Le 20 juin, à Saint-Nazaire, le département de Loire-Atlantique a accueilli la journée de restitution de la mission nationale Mer et Littoral pilotée par le président de ce département, Philippe Grosvalet. "Un travail motivé par le constat que les départements sont très présents en termes d'action sur le littoral et pourtant peu visibles à ce niveau. Un recensement de leurs actions s'imposait. Le rapport n'a rien de définitif mais est pensé comme une source d'inspiration pour les élus et leurs administrations. Il est utile aux départements bien sûr mais aussi à leurs partenaires historiques que sont les communes et intercommunalités", explique cet élu.

Franges vulnérables

Ce rapport s'ouvre sur un état des lieux de l'action départementale liée à la mer et au littoral. Ce bilan s'appuie sur les travaux de l'Observatoire national de la mer et du littoral. Sur le rivage, l'attractivité démographique a fait gonfler la taille des communes, avec des phénomènes de conurbation entre métropoles de l'arrière-pays et communes littorales, de métropolisation, d'étalement urbain, d'autant plus accentués que la capacité d'accueil touristique y grappille du foncier. Qu'on se le dise : c'est bien le tourisme qui y domine l'activité économique (trois emplois sur quatre). Une prédominance qui engendre "des difficultés de cohabitation entre les usages des ressources, des problèmes d'accès au foncier et, progressivement, une mutation de l'économie littorale en économie de services aux populations, résidentes permanentes et touristiques". Autre travers, les sols littoraux sont plus artificialisés que sur le reste du territoire national. A cela s'ajoutent des phénomènes érosifs et une vulnérabilité croissante face aux aléas naturels.

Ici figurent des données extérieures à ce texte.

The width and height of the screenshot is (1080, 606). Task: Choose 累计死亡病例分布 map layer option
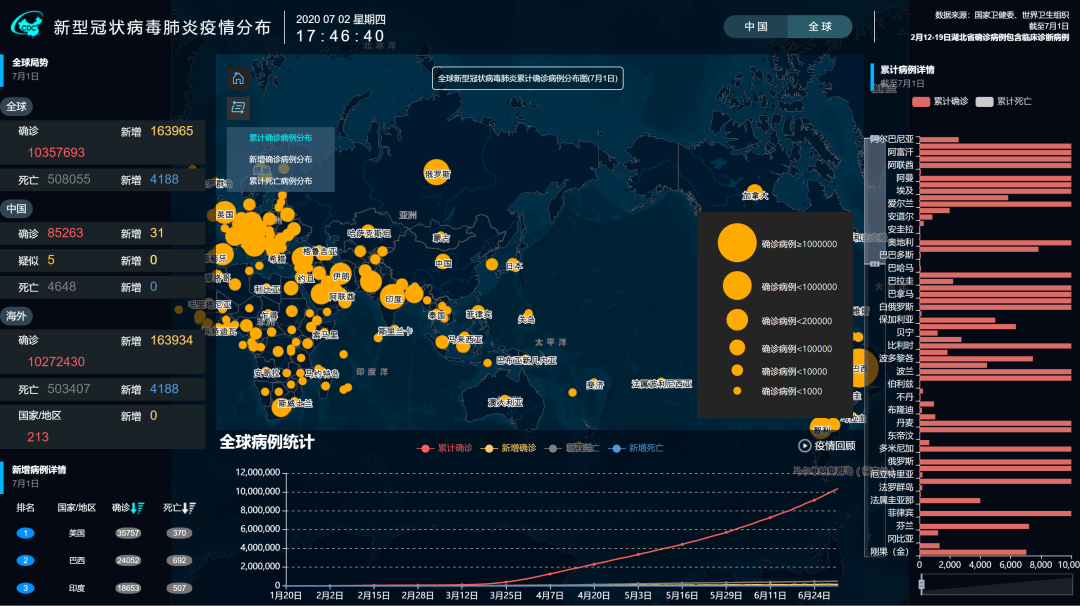click(x=280, y=181)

En clair, les dynamiques y sont fragiles.

Que peuvent y faire les départements ?

De l'habitat à la biodiversité marine, en passant par la mobilité, l'accompagnement des activités maritimes, l'aménagement et les emplois "bleus", la mission brasse large et liste treize champs d'interventions sur lesquels les départements sont maîtres d'ouvrage, force de proposition et ont déjà cumulé un savoir-faire, une expertise ne demandant qu'à croître. Ne manquent à l'appel qu'une "vision partagée", une stratégie dont cette mission esquisse les contours, en vue de s'en saisir "pour développer, renforcer leur action littorale et maritime". Socle et horizon communs : une stratégie départementale tournée vers "la gestion intégrée des territoires littoraux". Pour la mission, les départements doivent être "moteurs" sur cet enjeu, "encourager un aménagement équilibré et solidaire prenant en compte les enjeux dus à la situation d'interface terre/mer", et "contribuer au maintien et à la préservation du potentiel et des fonctionnalités écologiques des littoraux".


144 propositions

Bonne pêche ! En quinze mois de travail, la mission a recueilli 144 propositions auprès des acteurs sondés. "Elles sont très concrètes, certaines peuvent être immédiatement mises en œuvre, surtout sur le volet foncier. Les pistes explorées par certains sont reproductibles ailleurs. En Loire-Atlantique par exemple, nous nous sommes dotés d'un établissement public foncier départemental. La mission suggère aussi d'activer ce dispositif très efficace des périmètres de protection et de mise en valeur des espaces agricoles et naturels périurbains (Paen). Cet outil permet dans la durée une forte protection du territoire. L'absence de volets maritimes dans les schémas de cohérence territoriale (Scot) littoraux n'est pas sensée. C'est complexe à mettre en œuvre et nous proposons qu'une mission nationale aide à les élaborer." Autre levier d'action foncière à mieux activer, le droit de préemption des espaces naturels sensibles (ENS). "En zone littorale et rétro-littorale, plus particulièrement sur les zones humides et pour agir en faveur de la préservation des zones d'expansion des crues, il faut renforcer par ce biais les interventions départementales", dicte ce rapport. Une stratégie foncière n'ayant de sens qu'avec l'appui de partenaires, il revient aux conseils généraux de se rapprocher des "conservatoires du littoral, de l'ONF, des EPF et Safer". Autre volet, la contribution des départements à la préservation de la biodiversité marine, sur lequel est préconisée une participation des départements plus musclée à la gouvernance des parcs naturels marins. Pour améliorer la gestion des macrodéchets sur le littoral, les plans départementaux de prévention des déchets devraient inclure "un volet littoral".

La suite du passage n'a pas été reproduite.